_Work request 1_: In the Sphinx discussion, rewrite the paragraph beginning "One thing to point out" as a short list that keeps its main facts.
_Work request 2_: According to the Sphinx discussion, why was Sphinx 4 Java-based? Answer in one to three sentences.
_Work request 3_: Carry the Sphinx discussion further, starting right after its final line.

_Passage shown_:

------

Alex: Let me give you a quick overview of it. The original Sphinx was developed as part of a dissertation by Kai-Fu Lee in the Computer Science department here. Kai-Fu has gone on to bigger things since then, and, in fact, you might know his name. The original project demonstrated something that people didn’t think was possible, which is to simultaneously do continuous speech, have it be connected speech, and be speaker-independent. These are things we take for granted today, but it was still a bit of a head-scratcher at that time.

That was Sphinx 1.

There was a Sphinx 2, which was developed by Xuadong Huang, and others, while he was a post-doc here. He’s subsequently gone on to Microsoft. And at some point after that, we had Sphinx 3, which was …

Rita: Mosur Ravishankar

Alex: … and it’s something that featured continuous HMM models …

Bhiksha: And Eric Thayer.

Alex: The whole activity was overseen by professor Raj Reddy, in Computer Science. At some point – I think this was around the time that Kevin was here – Raj declared that from now on, Sphinx would be Open Source. And you have to realized that this was back in the time where everybody sat on top of their software and was generally suspicious.

Rita: Sphinx was export controlled at one point.

Alex: Yeah, so it was kind of a mess. But then suddenly it was Open Source. Nobody knew quite what would happen, and since then, things have seemed to have gone fairly well. The code gets maintained. There was one more version, called Sphinx 4, which Bhiksha and Rita can speak to better than I can. Why don’t you guys talk a bit about that?

Bhiksha: The Sphinx 4 project was somewhat different from the earlier Sphinxes, in that the earlier Sphinxes had been entirely CMU-internal projects that got Open Sourced. But Sphinx 4 was actually a multi-institutional collaboration. We had Sun Microsystems … engineers from Sun Microsystems, and engineers from Mitsubishi Electric Research Labs, and of course, lots of people from CMU. This had Sun in it, so it was also different in that it was Java-based, and so we had to architecture it in a manner that Java could actually be used and Java could be taken advantage of. That was the fourth version.

Alex: One thing to point out is that there are several components to the software collection. And sometimes people don’t always distinguish this. There are decoders, of which there are three currently available. And then there’s a suite of training software that creates the statistical models that drive these systems. Currently there’s Pocketsphinx, which is a small-footprint, fast decoder that, for example, I use for interactive systems. There’s Sphinx 3, which is considered a research system, and has a variety of features that don’t normally show up in realtime systems. And finally there’s Sphinx 4, which actually is quite popular at this point, and people are incorporating it into a variety of applications.

Rita: It’s extremely modular, and enables a lot of mix-and-match in the core technology itself. Different kinds of searches and different kinds of language models and things like that.

Bhiksha: I think the big attraction for Sphinx 4 really is that it’s in Java, which seems to be the language of the day.

Alex: Some of us who actually kind of remember C and still use it a bit scratch our heads about this Java stuff, but, you know, what can you do?

------

_Data extract_:
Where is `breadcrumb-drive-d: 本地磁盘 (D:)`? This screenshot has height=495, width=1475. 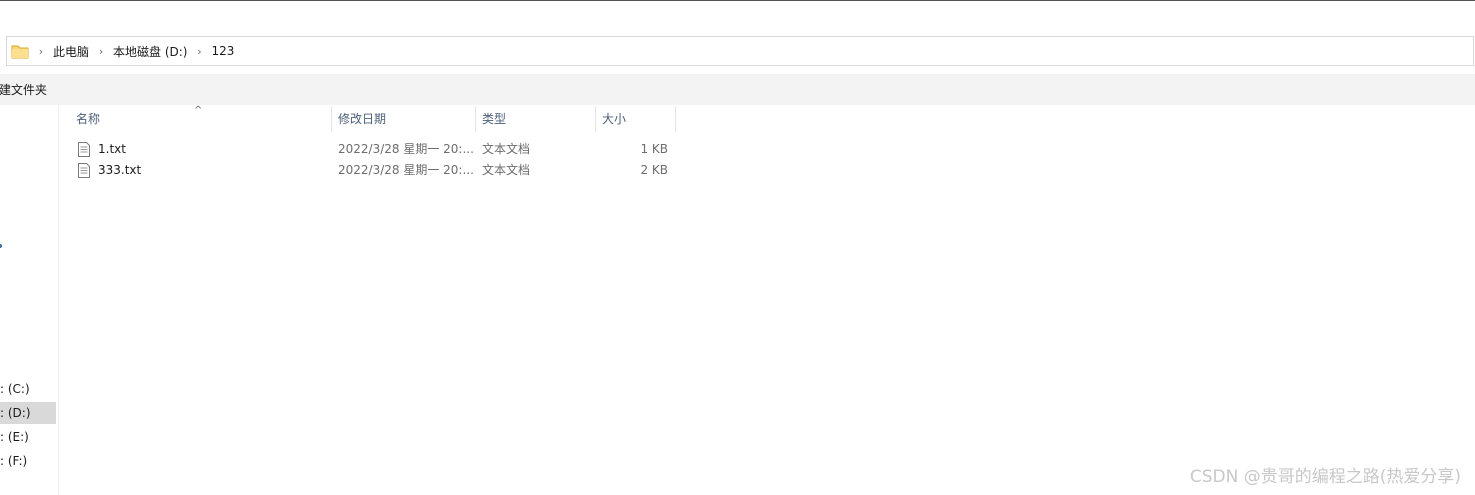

------

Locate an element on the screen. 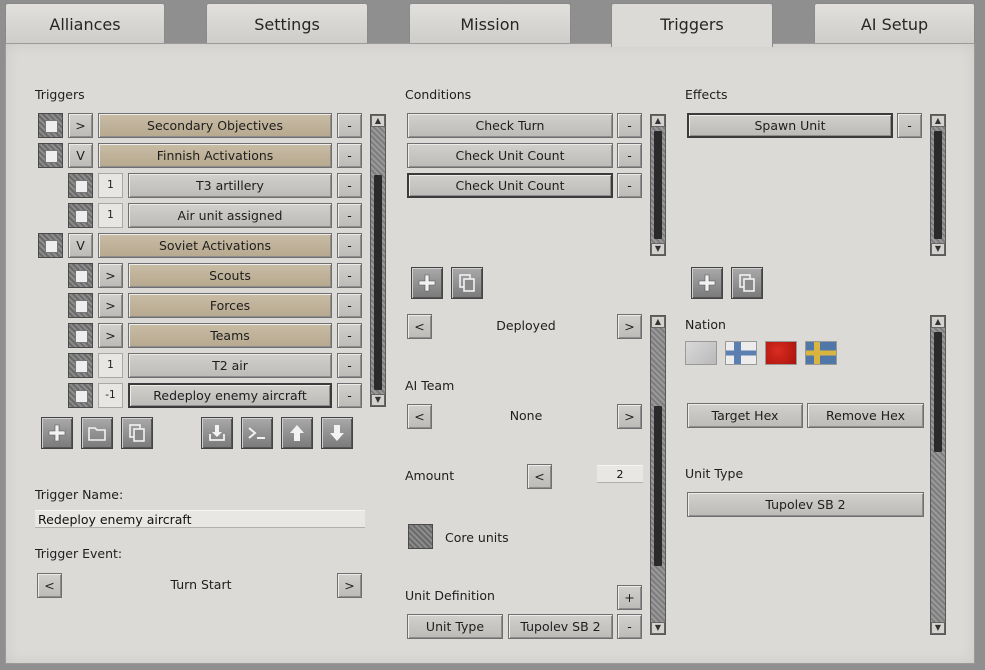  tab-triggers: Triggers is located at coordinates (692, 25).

------

_Exercise response 1_:
- The software collection has several parts, which people don't always tell apart.
- There are three decoders currently available:
  - Pocketsphinx: a small-footprint, fast decoder, used for example in interactive systems.
  - Sphinx 3: considered a research system, with features not normally found in realtime systems.
  - Sphinx 4: quite popular, and being built into a variety of applications.
- A suite of training software creates the statistical models that drive these systems.

_Exercise response 2_: Sphinx 4 was Java-based because Sun Microsystems took part in the project. For that reason it had to be designed so that Java could be used and its strengths put to use.

_Exercise response 3_:
Evandro: One interesting thing about Sphinx 4 is that, like Bhiksha mentioned, it was built by several institutions. The different institutions had different goals with Sphinx 4. And one of the goals that Sun Microsystems had was exactly to popularize Java by building tools that had Java as the language. And, at that time, it was 2001-2002, so Java was still starting as a language. It’s interesting that nowadays, Java is very popular, and Sphinx 4 has become popular, because it’s in Java, partially.

Rich: Now, this software, it’s a collection of libraries, is that correct, primarily, or is there actually an application that I can download and run on my Android phone or whatever?

Alex: Actually, there is an Android version, which you’ll find on the repository. And there are a few basic applications that you compile and run on a desktop under … actually, both under Linux and Windows, I believe.

Bhiksha: And Mac.

Alex: And Mac. But there are also other things out there that incorporate Sphinx in one way or another. There’s actually kind of a whole lot, and I can’t really go through them. Although of course I’ll mention some of the work we have here, and that’s the Olympus/RavenClaw dialog manager, that allows you to build interactive systems and Sphinx there is used as the recognition component. That’s also a fully Open Source system.

Bhiksha: In response to whether it’s a library or an application, there are a core set of libraries, but we also have various demo apps that hook into these libraries. So you could actually download programs that you can run on various platforms and that will give you an output. Now it may not necessarily be the outputs that you would require, so to get exactly what you need, you’d have to customize it and build things around the libraries.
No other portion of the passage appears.